The task | Please reproduce the entries between the lines holding "Screen dimensions: 702x1568" and "coord(79,23)", inclusive, with each "Instruction" renamed to "Directive" and nothing else changed.

The records |
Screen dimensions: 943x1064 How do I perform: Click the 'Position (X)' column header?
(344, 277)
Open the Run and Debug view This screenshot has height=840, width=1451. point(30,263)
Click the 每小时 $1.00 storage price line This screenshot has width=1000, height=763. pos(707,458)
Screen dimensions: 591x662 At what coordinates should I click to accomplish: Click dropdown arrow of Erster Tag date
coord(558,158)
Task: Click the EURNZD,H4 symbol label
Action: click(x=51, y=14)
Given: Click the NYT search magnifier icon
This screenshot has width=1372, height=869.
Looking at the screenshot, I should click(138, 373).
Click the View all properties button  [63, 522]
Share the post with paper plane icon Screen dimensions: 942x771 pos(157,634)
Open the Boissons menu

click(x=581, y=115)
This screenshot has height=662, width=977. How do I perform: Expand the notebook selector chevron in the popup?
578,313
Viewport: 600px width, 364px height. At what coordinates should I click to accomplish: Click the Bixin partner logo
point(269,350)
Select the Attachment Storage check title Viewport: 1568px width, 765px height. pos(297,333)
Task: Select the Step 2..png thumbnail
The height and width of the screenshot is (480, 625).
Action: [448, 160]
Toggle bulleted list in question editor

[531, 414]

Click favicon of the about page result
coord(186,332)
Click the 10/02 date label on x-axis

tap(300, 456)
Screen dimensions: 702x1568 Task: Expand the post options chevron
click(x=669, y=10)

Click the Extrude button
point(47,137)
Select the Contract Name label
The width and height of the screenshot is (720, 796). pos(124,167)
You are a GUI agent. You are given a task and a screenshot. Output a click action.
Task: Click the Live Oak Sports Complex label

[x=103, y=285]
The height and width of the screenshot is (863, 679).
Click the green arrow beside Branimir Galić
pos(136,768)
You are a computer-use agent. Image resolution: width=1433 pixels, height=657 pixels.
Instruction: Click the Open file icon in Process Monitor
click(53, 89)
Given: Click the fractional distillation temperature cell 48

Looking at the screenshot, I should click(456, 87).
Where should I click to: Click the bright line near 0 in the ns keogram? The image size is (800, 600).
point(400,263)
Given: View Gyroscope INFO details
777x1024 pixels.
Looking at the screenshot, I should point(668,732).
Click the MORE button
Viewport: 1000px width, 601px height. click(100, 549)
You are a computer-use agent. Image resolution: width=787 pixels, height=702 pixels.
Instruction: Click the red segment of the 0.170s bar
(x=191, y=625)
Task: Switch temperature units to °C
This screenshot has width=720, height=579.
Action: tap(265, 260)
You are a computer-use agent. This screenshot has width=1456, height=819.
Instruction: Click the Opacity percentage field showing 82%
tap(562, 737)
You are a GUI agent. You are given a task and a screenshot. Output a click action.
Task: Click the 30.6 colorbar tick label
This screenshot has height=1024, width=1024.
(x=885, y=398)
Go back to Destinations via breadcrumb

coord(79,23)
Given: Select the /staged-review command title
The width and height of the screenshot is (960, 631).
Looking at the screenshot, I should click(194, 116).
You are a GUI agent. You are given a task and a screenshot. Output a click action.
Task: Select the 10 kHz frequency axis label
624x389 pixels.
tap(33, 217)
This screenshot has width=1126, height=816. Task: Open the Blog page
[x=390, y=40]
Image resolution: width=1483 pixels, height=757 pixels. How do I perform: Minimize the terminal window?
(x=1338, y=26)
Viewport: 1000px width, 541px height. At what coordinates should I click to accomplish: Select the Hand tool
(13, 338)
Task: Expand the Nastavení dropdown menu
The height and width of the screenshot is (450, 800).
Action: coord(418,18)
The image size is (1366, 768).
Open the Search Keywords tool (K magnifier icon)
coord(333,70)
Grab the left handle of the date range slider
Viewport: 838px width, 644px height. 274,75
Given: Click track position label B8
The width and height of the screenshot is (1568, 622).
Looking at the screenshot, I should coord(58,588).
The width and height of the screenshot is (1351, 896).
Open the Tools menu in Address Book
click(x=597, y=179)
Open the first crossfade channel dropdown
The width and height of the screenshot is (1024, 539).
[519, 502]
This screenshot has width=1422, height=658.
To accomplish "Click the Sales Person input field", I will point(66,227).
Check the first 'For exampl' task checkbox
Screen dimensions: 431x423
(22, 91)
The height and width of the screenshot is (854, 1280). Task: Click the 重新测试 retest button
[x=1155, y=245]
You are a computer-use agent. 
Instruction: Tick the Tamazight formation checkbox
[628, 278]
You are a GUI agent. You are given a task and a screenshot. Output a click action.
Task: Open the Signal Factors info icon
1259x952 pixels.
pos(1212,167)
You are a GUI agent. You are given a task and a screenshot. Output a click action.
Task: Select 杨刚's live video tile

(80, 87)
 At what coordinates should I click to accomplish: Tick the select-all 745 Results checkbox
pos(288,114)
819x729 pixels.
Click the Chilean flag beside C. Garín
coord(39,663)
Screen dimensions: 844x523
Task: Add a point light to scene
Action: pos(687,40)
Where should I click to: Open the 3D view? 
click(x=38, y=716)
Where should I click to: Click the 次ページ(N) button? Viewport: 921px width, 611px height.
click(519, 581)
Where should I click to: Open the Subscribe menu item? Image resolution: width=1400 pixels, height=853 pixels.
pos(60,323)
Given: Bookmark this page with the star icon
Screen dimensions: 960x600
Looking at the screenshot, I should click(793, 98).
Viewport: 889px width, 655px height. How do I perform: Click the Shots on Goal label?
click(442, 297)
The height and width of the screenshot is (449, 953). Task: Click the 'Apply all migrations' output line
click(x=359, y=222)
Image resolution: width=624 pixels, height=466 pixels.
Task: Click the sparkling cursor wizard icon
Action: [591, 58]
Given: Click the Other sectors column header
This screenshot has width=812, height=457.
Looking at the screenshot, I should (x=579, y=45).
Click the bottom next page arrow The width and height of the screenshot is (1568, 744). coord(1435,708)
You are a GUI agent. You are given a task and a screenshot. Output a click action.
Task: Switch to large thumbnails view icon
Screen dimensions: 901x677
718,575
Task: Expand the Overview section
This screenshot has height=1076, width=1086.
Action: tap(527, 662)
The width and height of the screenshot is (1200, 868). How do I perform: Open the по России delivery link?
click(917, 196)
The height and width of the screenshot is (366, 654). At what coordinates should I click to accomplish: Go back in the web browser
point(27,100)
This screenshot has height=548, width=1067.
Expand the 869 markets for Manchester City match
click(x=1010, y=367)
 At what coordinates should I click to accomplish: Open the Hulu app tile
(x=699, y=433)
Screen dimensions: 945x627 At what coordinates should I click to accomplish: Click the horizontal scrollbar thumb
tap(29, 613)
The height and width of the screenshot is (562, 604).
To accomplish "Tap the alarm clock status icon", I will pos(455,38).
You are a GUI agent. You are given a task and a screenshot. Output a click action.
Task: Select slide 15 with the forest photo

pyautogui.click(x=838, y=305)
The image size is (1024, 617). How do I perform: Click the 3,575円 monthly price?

Written solution |
Screen dimensions: 702x1568 Task: Expand the post options chevron
click(x=669, y=10)

Click the Extrude button
point(47,137)
Select the Contract Name label
The width and height of the screenshot is (720, 796). pos(124,167)
You are a GUI agent. You are given a task and a screenshot. Output a click action.
Task: Click the Live Oak Sports Complex label

[x=103, y=285]
The height and width of the screenshot is (863, 679).
Click the green arrow beside Branimir Galić
pos(136,768)
You are a computer-use agent. Image resolution: width=1433 pixels, height=657 pixels.
Directive: Click the Open file icon in Process Monitor
click(53, 89)
Given: Click the fractional distillation temperature cell 48

Looking at the screenshot, I should click(456, 87).
Where should I click to: Click the bright line near 0 in the ns keogram? The image size is (800, 600).
point(400,263)
Given: View Gyroscope INFO details
777x1024 pixels.
Looking at the screenshot, I should point(668,732).
Click the MORE button
Viewport: 1000px width, 601px height. click(100, 549)
You are a computer-use agent. Image resolution: width=787 pixels, height=702 pixels.
Directive: Click the red segment of the 0.170s bar
(x=191, y=625)
Task: Switch temperature units to °C
This screenshot has width=720, height=579.
Action: tap(265, 260)
You are a computer-use agent. This screenshot has width=1456, height=819.
Directive: Click the Opacity percentage field showing 82%
tap(562, 737)
You are a GUI agent. You are given a task and a screenshot. Output a click action.
Task: Click the 30.6 colorbar tick label
This screenshot has height=1024, width=1024.
(x=885, y=398)
Go back to Destinations via breadcrumb

coord(79,23)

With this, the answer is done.